La macchina del funky

Chi vince con il Rosatellum

Roberto D’Alimonte sul Sole 24 Ore oggi spiega come funziona il Rosatellum proposto dal Partito Democratico alla Camera e che andrà in votazione alla fine di maggio e chi ha più probabilità di vittoria con una legge elettorale come questa. D’Alimonte prima spiega che tutto dipednerà da come si presenteranno i partiti alle elezioni nei collegi uninominali:

Se si presentassero da soli, cioè senza fare alleanze, la partita si giocherebbe quasi esclusivamente tra Pd e M5s. Infatti, se Berlusconi e Salvini non facessero accordi per presentare candidati comuni nei collegi Forza Italia rischierebbe di non vincere alcun seggio maggioritario né al Nord né al Sud. Si dovrebbe accontentare di una modesta quota di seggi proporzionali. La Lega forse prenderebbe un po’ di seggi uninominali al Nord, ma in questa zona del paese i veri vincitori sarebbero comunque Pd e M5s.
Stessa situazione nelle regioni della ex zona rossa dove prevarrebbe il partito di Renzi su quello di Grillo, mentre nelle regioni del Sud sarebbe il M5s a vincere la maggior parte dei collegi uninominali. Questo sarebbe il quadro senza alleanze pre-elettorali e sulla base delle stime di voto attuali. È possibile che Pd o M5s possano arrivare alla maggioranza assoluta dei seggi? L’assenza di un polo di centro-destra unito aumenterebbe la probabilità di un esito simile, ma la presenza di una quota proporzionale pari al 50% dei seggi totali in ogni caso rappresenterebbe un ostacolo non facile da superare.

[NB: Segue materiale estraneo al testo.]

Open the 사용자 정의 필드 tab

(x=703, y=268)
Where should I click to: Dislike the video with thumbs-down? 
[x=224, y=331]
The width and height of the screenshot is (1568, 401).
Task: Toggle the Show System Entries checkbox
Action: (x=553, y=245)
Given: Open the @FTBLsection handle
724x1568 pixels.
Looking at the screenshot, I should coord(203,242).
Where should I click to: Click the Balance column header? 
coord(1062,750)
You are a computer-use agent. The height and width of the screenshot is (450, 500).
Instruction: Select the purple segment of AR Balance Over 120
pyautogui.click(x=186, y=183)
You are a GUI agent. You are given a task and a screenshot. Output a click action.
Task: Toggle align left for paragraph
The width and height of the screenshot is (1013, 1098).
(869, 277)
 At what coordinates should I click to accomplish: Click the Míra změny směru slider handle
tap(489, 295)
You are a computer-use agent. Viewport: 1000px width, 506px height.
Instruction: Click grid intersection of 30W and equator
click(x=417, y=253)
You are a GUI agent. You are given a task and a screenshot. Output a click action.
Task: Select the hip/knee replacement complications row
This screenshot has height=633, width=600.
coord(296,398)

rosatellum legge elettorale
I numeri per il Rosatellum al Senato (Corriere della Sera, 18 maggio 2017)

In ogni caso non si può escludere, ad esempio, una vittoria del M5S:

Questo esito sarebbe invece meno probabile se i partiti del centro-destra si coalizzassero e presentassero candidati comuni come hanno fatto nel 1994 e nel 2001. In questo caso la distribuzione dei seggi maggioritari nelle regioni del Nord sarebbe effettivamente tripolare e non bipolare. Forza Italia e Lega Nord, con l’aggiunta di Fratelli d’Italia, potrebbero effettivamente competere con Pd e M5s e conquistarne parecchi. Ma devono essere uniti. Esattamente quello che Berlusconi vuole evitare e che Salvini vuole imporgli con questa riforma elettorale.
Tra Berlusconi e la Lega le parti si sono rovesciate. Nel 1994 è stato il Cavaliere a forgiare l’unità del centro-destra. Oggi è Salvini che ci prova. La vera ragione per cui il leader della Lega Nord è oggi a favore di un sistema con una forte componente di collegi uninominali è quella di impedire a Berlusconi di presentarsi da solo al voto. Con un sistema come questo il cavaliere non se lo potrà permettere. Ma nemmeno Salvini potrà impedire che, in caso di esito non maggioritario, il leader di Forza Italia faccia i bagagli dopo il voto e tratti per fare un governo con il Pd, come ha già fatto dopo le elezioni del 2013. Sarebbe più difficile perché si porterebbe dietro candidati eletti anche con i voti della Lega, ma queste non sono remore capaci di frenarlo. Intanto però stiamo assistendo ad uno spettacolo divertente in cui gli alleati di domani si trovano oggi uno con Renzi e l’altro con Grillo.